Student participants in the CRL are representative of these realities. Students were initially recruited in the fall of 2016 from the Department of Chicana and Chicano Studies’ majors and minors. This presented a significant advantage as students already entered the lab with some level of critical analysis. Several students demonstrated interest, but of this initial cohort, three students were consistent and dedicated to the research. The three students are Kiara Padilla, who was a double major in Psychology and Chicana and Chicano Studies and is now in the American Studies doctoral program at the University of Minnesota, and Paola Tapia and Rocio Rivera-Murillo, both double majors in Sociology and Chicana and Chicano Studies. All three students are first-generation Chicanas from working-class backgrounds, they come from migrant families, and importantly, all three have or had a family member incarcerated. Paola and Rocio continue to be involved in the lab and all three are coauthors of this publication. A second cohort was recruited in the early spring of 2018 and five additional students joined the CRL. We witnessed a similar pattern emerge regarding students’ backgrounds. Of the five new participants, three have a loved one behind bars.

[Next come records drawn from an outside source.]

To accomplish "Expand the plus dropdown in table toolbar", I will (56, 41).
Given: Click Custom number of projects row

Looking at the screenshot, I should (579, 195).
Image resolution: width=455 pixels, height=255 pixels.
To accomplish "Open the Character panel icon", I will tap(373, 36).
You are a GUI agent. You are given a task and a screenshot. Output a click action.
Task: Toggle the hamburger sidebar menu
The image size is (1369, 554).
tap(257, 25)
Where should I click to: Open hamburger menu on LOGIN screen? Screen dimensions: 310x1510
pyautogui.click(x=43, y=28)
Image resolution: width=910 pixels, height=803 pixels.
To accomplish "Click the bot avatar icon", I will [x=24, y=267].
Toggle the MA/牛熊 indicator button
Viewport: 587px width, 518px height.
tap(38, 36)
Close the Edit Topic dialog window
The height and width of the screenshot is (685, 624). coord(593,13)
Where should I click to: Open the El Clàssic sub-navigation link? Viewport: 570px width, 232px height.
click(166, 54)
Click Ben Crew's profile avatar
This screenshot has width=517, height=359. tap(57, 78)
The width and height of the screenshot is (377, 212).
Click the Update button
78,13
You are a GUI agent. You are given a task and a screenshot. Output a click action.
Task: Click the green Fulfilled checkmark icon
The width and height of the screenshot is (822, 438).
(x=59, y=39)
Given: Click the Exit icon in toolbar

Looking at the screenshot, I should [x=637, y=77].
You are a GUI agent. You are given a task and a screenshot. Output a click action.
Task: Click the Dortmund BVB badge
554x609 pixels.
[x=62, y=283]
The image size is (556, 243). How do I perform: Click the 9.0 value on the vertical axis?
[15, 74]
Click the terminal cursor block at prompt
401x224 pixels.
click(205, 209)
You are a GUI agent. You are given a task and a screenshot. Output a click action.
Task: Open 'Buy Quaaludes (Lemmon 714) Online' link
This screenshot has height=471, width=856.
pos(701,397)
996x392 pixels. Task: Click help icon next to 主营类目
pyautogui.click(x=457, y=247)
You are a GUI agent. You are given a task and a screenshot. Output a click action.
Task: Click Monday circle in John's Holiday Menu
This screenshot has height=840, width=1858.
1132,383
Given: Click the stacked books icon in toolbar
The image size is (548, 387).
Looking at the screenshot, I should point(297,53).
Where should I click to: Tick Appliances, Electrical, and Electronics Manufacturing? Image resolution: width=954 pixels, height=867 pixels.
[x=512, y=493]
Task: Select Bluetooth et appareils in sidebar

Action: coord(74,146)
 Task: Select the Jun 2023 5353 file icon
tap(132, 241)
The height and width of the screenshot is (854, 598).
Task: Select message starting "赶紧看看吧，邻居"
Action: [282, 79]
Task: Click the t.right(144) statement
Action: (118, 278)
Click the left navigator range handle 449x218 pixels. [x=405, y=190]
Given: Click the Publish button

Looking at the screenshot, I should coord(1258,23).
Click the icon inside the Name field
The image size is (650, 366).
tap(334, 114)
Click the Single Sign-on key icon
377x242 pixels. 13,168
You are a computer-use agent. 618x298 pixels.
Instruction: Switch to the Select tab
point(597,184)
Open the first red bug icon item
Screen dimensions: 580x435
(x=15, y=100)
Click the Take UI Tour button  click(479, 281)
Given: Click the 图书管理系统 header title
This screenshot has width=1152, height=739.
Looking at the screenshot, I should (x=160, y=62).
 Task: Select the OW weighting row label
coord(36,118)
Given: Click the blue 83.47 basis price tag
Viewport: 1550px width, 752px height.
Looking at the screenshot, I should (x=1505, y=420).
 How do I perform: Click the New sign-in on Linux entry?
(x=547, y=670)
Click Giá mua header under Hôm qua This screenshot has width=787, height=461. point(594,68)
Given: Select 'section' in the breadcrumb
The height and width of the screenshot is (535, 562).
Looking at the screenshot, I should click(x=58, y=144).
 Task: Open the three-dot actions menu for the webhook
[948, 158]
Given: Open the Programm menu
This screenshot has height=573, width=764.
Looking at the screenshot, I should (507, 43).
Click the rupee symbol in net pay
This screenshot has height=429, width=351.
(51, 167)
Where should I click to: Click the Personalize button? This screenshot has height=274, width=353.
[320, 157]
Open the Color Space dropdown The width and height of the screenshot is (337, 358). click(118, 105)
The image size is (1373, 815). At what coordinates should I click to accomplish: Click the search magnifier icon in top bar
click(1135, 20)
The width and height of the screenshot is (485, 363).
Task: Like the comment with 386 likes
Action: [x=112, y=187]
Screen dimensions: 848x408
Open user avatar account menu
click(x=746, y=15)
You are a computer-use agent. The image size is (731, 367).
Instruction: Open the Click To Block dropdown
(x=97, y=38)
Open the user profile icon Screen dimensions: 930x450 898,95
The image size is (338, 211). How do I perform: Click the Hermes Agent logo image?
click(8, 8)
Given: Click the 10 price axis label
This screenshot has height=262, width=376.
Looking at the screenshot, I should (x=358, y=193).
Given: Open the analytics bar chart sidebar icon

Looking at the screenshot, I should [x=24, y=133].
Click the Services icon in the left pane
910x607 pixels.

Both faculty coordinators have backgrounds similar to the students. They are Chicanas, first-generation college graduates, they come from working-class migrant families, and have had loved ones incarcerated. The parallels between faculty and students have greatly contributed to our ability to identify with and understand each other’s experiences and struggles and to provide support to students.

 

Organization of the CRL

Initially, the CRL participants met weekly to train to conduct the research. In the first part of the training, we worked to develop shared meaning of the project by engaging several texts and other materials on various topics, including the centrality of race in the making of the US, the criminal legal system, the parole process in California, criminalization of Latinx communities, and prison abolition. These texts along with other resources (films, reports, websites, etc.) are made available through Canvas, the online learning management system used at CSUN. Canvas is utilized to assign tasks, provide training materials, and as a repository of the lab’s activities. To ground the group’s work in abolition, students were assigned Angela Y. Davis’s Are Prisons Obsolete? and viewed the film 13th, which provides a critique of the prison system originating in the enslavement of black people and its continuing devastation of communities of color. After establishing a commonsense understanding of prisons as institutions of domination, and thus the need to engage in abolitionist praxis, the group collectively read several transcripts and discussed important themes that arose. As everyone familiarized themselves with the parole process, we read through and revised the coding system using students’ input. At this point, we collaboratively trained on how to use Dedoose, which was a new platform for everyone involved; this process resulted in collaborative learning and growth for both faculty and students.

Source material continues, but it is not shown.